Listeria found inside Big Olaf factory; state orders shutdown
SARASOTA, Fla. (WWSB) - The state has shut down all production of Big Olaf ice cream after nine environmental samples taken recently at its facility on Cattlemen Road tested positive for listeria.
Erin M. Moffet, spokesman for the Florida Department of Agriculture & Consumer Services, says of the 100 environmental samples collected inside the facility July 7, nine have come back positive for Listeria monocytogenes.
“FDACS has issued a stop use order of the processing equipment where the Listeria monocytogenes was found. This will effectively shut down all operations at this processing facility, which had already been done voluntarily by the company,” he said in a news release issued Wednesday afternoon.
In the analysis reports release by the agency, the pathogen was found in:
- Two conveyor cross beams between machines;
- Two floor drains;
- A squeegee in a sink;
- A metal floor support between machines;
- Inside two pipes that transfers premix to the ice cream machine; and
- A transfer pump outlet on a pasteurized ice cream cooler.
Moffet also said they are waiting on results of one outstanding sample that is taking longer to develop.
“The Department is unable to comment further at this time beyond this update, given it is still an active investigation,” he said.
Meanwhile, the Centers for Disease Control and Prevention have issued two warnings, advising customers not to eat Big Olaf products and throw out any products they have in their homes.
The CDC has been tracking people who have reported becoming ill after eating the ice cream and using DNA fingerprinting to identify specific bacteria transmitted.
Details of the ongoing CDC investigation listed in the alert note six patients remember eating Big Olaf ice cream, or they ate ice cream at locations that might have been supplied by the Sarasota creamery.
Eighteen patients have been interviewed by the CDC, 10 of whom claim they had recently eaten Big Olaf branded ice cream, or they ate ice cream from a location that might have been supplied by the Sarasota creamery.
Dr. Matthew Wise, branch chief of the Outbreak Response and Prevention Branch at the CDC, says listeria is difficult to eradicate.
“The thing about listeria is that it’s a it’s a pathogen, or a germ, that can kind of set up shop in a food production environment and sort of reside there for a really, really long period,” he told ABC7. “So sometimes you’ll have listeria and a piece of equipment or a production facility that can, you know, slowly contaminate food over really, really long time periods.”

━━━━━━━━━━━━━━━━

=== Exercise instructions ===
- a) Replace "processing equipment" with "production equipment" in the Big Olaf shutdown story, and give the stretch from "Erin M. Moffet, spokesman" through "issued Wednesday afternoon." with that change.
- b) Extend the news story about the Big Olaf listeria shutdown, picking up right after its last sentence.
The material has no connection to the Big Olaf story.

=== Exercise data ===
━━━━━━━━━━━━━━━━

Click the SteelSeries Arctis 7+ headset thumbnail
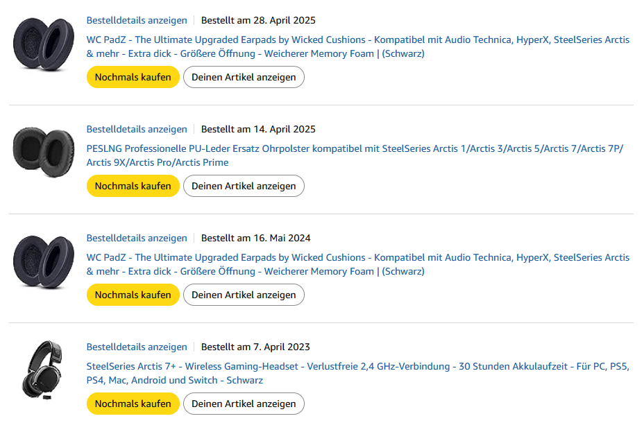644x423 pixels. click(x=43, y=371)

━━━━━━━━━━━━━━━━

=== Exercise answers ===
- a)
Erin M. Moffet, spokesman for the Florida Department of Agriculture & Consumer Services, says of the 100 environmental samples collected inside the facility July 7, nine have come back positive for Listeria monocytogenes.
“FDACS has issued a stop use order of the production equipment where the Listeria monocytogenes was found. This will effectively shut down all operations at this processing facility, which had already been done voluntarily by the company,” he said in a news release issued Wednesday afternoon.

- b)
Two lawsuits have already been filed against Big Olaf. Kristen Hopkins of Massachusetts alleges that she became ill and miscarried after eating ice cream tainted with listeria while attending a wedding in Clearwater. Listeria is particularly dangerous to developing fetuses, the CDC says.
Another suit has been filed by the family of Mary Billman of Minneapolis, who died 11 days after her family says she ate ice cream at Big Olaf Creamery’s Bahia Vista location in Sarasota.
On Wednesday, it was also announced that two of Big Olaf’s retail stores were reopening this week, serving another brand, McClain’s homemade ice cream, also based in Sarasota.
The Cattlemen Road location opens Thursday; its Tamiami Trail location is set to open Saturday.
Big Olaf has not talked to ABC7 despite repeated requests for comment. It posted the following statement on its website:
“For now, it is only speculation as it is an ongoing investigation, our brand has not been confirmed to be linked to these cases, I am not sure why only Big Olaf is being mentioned and targeted. The original report we got from the Florida Department of Health on Friday July 1st, was that there are 23 cases reported, the first one reported was January 2022. 6 out of the 23 patients mentioned having consumed Big Olaf ice cream, but nothing has been proven. We have been cooperating with the Florida Department of Health, FDACS and the FDA as soon as we were informed about the situation. We have been transparent and have answered all their questions and provided them with all the information requested from us, as the health and well-being of the public is our first priority.”